CSA in action: Monroe Organic Farms

Jacquie and Jerry Monroe regard themselves first as caretakers of their land. Monroe Organic Farms, the Weld County farmland that Monroe family has farmed for 73 years, is like a cherished family member as much as it’s their business. As a direct result of their stewardship of the land and their commitment to organic growing practices, Monroe Organic Farms grows some of the best tasting organic produce in Colorado, and there’s a membership waiting list to prove it.

The Monroe farming philosophy emphasizes taste over size and appearance. Jerry pours over seed catalogs in the winter months, looking for heirlooms, and new and unique varieties to plant, constantly trying to find the best tasting vegetables the farm can produce.

In 1993, they organized as a community-supported agriculture (CSA) project, which brings the farmer back into the community. The farmer and consumers unite to grow produce, sharing the bounty and also sharing the risk to mitigate its impact. The farmer learns the consumers’ needs and desires. Consumers learn the realities of food production, such as the actual time of year produce is harvested in Colorado and how weather and insects can affect a harvest. They wanted to work closely with people who appreciate their farming philosophy, to build relationships with their members, and to share the pleasure of perfectly vine-ripened food.

People in the community “join the farm” as non-working or working members, and then purchase full, half or single shares which translate to a percentage of the weekly harvest. Some members provide space at their homes for distribution centers, so members in the neighborhood have a convenient pick-up location. Distribution centers are located throughout the Denver metro area and Front Range communities in Colorado.

In the spring, the Monroes host a Strawberry Festival where members can pick their own berries. In the fall they have hayrides and a pumpkin patch.

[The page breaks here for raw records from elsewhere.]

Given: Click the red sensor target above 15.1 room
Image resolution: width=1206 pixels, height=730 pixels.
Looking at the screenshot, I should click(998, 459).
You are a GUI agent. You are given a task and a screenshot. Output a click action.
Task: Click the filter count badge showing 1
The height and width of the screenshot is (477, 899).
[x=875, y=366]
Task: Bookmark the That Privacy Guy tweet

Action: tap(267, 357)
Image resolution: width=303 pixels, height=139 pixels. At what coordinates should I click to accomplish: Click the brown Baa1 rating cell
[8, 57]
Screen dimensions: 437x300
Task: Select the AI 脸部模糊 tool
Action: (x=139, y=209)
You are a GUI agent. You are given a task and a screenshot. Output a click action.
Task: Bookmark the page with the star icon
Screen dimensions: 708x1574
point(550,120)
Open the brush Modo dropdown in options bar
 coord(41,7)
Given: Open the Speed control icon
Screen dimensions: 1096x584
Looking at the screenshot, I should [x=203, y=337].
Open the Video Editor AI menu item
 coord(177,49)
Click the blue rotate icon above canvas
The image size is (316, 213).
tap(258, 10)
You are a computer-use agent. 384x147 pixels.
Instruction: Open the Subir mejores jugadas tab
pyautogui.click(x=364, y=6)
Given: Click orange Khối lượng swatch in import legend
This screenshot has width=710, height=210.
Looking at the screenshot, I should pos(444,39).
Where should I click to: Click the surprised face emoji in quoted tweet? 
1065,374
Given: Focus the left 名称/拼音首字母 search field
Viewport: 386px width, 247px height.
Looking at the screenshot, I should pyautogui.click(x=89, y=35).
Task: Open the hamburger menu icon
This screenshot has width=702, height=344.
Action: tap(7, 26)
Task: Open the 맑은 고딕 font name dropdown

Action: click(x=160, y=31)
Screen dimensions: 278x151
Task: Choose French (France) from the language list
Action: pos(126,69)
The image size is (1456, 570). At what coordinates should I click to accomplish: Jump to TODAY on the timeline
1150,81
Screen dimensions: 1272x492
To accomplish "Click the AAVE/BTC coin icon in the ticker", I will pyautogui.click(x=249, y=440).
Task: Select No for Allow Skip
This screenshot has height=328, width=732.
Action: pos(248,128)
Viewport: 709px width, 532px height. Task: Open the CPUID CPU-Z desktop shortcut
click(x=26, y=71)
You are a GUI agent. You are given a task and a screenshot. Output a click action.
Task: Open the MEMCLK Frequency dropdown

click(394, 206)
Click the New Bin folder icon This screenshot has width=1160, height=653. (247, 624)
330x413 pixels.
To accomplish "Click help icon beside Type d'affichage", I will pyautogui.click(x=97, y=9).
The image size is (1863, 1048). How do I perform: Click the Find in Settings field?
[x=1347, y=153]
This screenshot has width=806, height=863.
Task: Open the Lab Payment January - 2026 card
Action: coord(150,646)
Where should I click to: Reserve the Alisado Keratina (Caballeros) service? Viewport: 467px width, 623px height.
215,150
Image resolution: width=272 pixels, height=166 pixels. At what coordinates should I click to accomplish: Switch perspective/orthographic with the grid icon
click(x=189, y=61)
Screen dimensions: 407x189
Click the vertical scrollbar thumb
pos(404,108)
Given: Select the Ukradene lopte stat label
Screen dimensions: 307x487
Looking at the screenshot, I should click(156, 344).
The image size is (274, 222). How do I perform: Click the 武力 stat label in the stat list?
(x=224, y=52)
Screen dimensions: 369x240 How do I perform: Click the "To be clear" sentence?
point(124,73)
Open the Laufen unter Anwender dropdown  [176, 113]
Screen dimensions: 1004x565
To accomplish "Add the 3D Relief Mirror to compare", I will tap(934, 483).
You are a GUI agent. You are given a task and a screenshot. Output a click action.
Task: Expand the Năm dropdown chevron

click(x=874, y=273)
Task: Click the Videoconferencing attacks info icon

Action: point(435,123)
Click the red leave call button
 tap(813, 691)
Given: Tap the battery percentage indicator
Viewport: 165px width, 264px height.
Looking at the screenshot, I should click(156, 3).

Contact the farm to be put on the waiting list for 2010 summer season and some of the best-tasting organic product this side of the Rockies! http://www.monroefarm.com/contact.htm

Did you know…?

  • The average age of retirement for an American farmer is 65 to 70. Fifty percent of the nation’s farmers are 55 to 75.
  • 55.88% of Colorado farmland is in pasture, 37% is in cropland, and 7.2% is in other uses.
  • Larimer and Weld Counties in Colorado produce half of the state’s vegetables.
    • Weld County leads the state in lost agricultural land by losing 15,808 acres every year.
    • Larimer County has lost one third of its agricultural land in the last 35 years, yet Larimer County has gained 135 ‘farms’ between 1997 and 2002 due to people moving onto subdivided small acreages.
    • Average expenses per farm in Weld County is $140,717, and the average net income per farm in Weld County is $11,715.
  • Prices for farm commodities are at their lowest in 10 years, yet the price of land, equipment, seed, etc. have risen.
  • The average size of a U.S. farm and ranch is 991 acres.
  • Three fourths of all farmers live on the land they farm.
  • 42% of all farmers have to leave the farm 100 to 200 days a year to supplement their incomes.
  • The average expenses per farm in the U.S. is $347,472, and the average net income per farm in the U.S. is $21,775.

What does all of this mean for farming?

The current trends in farming include loss of agricultural land, water shortage, and the retirement of farmers. In addition, small farms are being bought by corporations that control large and ever increasing amounts of agricultural land.

What does all of this mean for farming in Colorado?

Loss of Agricultural Land
2,400,600 new residents will move into the Front Range communities by 2030, and it is anticipated that 133,000 to 226,000 acres of farmland will be lost by 2030.

Water Shortage
80% of all household water is attained through snow melt-off, the same source used by farms. Thus, 80% of the water for the 2,400,000 new residents competes with water for farms.

The Denver Metro water plan for the next 20-30 years includes:

  • Household conservation
  • Reuse all water leaving households and streets with no return to the South Platt River.
  • Purchase agriculture water on the Eastern plains and dry up farmland.
  • Build new water storage along the South Platt River (water-filled gravel pits).
  • Sever water restriction, meaning no lawns in the Denver Metro area.

(Source: Colorado Department of Agriculture)

What will farming be like in fifty years?

“Get Big or Get Out!”
Currently only 9% of our farms and 28% of all sales are corporate-run farms. Farming economists predict that there will be less than 400 farmers within the next 20 to 30 years. These farmers will work on mega farms of 30,000 acres or more. Already there is a corporation that produces potatoes in 26 states on 43,000 acres.

Foreign Farming
Economists predict that most of our food will be imported from other countries within 20 to 30 years. As of 2006, 60% of your vegetables, year round, are imported from outside the U.S. Chemicals that are banned in this country are allowed to be used abroad; they are not regulated.

This scares me. Especially when these fruits and vegetables make their way to America’s dinner table!

Is there a way to support small farms in America?

It is called Community Supported Agriculture (CSA). When consumers directly support a small farm, there is a better chance the farm will survive. Small farmers will be able to make a decent wage for their work.